Inflation has flared up once more in April. Commerce Department figures from May 28, 2026, put it at 3.8%, as you’d see with the way gas and food have been going. It’s a re-acceleration that poses some new headaches for the Federal Reserve and ratchets up the pressure on families who are already feeling the pinch of higher costs to get by.
Why this spike matters now
You can call it what you like, but a 3.8% year-on-year is the most we’ve seen since May 2023. It’s a sign that it isn’t just fuel making waves; the breadth of it is what makes it hard to put down. That keeps us well clear of the 2% the Fed is after and muddies the waters for any shift to a looser policy.
On a month-to-month basis, we did see a softening to 0.4% in April from 0.7% in March, but it’s not much of a reprieve. Real incomes were flat and, once you factor in inflation, they actually shrank 0.1%. You can see how that would put a damper on some of your more optional spending and consumer sentiment.
Inside the numbers
What the PCE, the Fed’s go-to for measuring this, has to say:
– Year-on-year PCE came in at 3.8% for April.
– We were at 3.5% in March.
– A 0.4% move on the month.
– Versus 0.7% the prior month.
– Core PCE is up to 3.3% on an annual run.
– A 0.2% nudge in core prices from March.
– Incomes were steady in nominal terms, but down 0.1% in real terms.
Fed outlook: cuts on hold, risks tilt hawkish
We are nowhere near 2%, so the odds are policymakers will sit on their hands when it comes to cutting rates. Some have even let on that if things don’t cool, a hike could be in the offing instead.

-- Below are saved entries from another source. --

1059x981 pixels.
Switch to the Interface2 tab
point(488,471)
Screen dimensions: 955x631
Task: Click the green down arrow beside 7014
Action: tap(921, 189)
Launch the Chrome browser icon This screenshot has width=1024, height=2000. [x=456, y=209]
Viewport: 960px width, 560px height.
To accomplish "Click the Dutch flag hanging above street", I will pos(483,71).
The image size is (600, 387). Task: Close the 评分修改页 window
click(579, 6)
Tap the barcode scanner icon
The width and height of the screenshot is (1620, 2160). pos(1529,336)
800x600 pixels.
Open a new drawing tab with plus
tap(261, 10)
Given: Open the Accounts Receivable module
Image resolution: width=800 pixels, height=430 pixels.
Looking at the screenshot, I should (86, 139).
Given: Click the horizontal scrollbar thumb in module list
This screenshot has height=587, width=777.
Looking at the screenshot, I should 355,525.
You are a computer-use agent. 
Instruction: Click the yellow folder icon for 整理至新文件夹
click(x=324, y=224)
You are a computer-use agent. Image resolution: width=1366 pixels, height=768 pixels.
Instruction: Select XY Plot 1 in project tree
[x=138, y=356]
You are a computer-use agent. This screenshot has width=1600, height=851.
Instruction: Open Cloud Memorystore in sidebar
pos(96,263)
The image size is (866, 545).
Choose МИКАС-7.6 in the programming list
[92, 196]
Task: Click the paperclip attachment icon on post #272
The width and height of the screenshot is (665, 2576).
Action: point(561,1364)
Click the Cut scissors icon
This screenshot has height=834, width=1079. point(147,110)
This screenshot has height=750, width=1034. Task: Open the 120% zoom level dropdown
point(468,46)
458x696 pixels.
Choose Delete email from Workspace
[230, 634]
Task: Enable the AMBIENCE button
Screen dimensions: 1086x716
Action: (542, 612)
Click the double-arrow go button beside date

The makeup of the April data is where the argument lies. Core was 3.3% year-over-year, up from 3.2%, but the 0.2% monthly is a silver lining. If we can see some of that kind of discipline in the months to come, it would do some good for confidence that we are on the right side of disinflation.
How consumers are feeling it
It’s no secret that the cost of putting food on the table and filling the tank has gone up. The report shows those increases are in more places than before. When your paycheck doesn’t stretch as far as it used to, it adds to the strain.
There is some politics in this as well. With midterms on the horizon, Republicans in Congress have to be mindful of how voters react to the bottom line. When costs are up, that’s what people are talking about.
What to watch next
All eyes will be on whether we can replicate that 0.2% in core for the coming month. A couple of milder reports would make a case for the trend to be cooling. Any backsliding and you’ll hear more calls for a firm hand and for rates to stay where they are for the time being.
Oil is part of the story, but this is bigger than that. The next few data points will tell us if April was a bump in the road or if we are looking at a return of some very tenacious price hikes.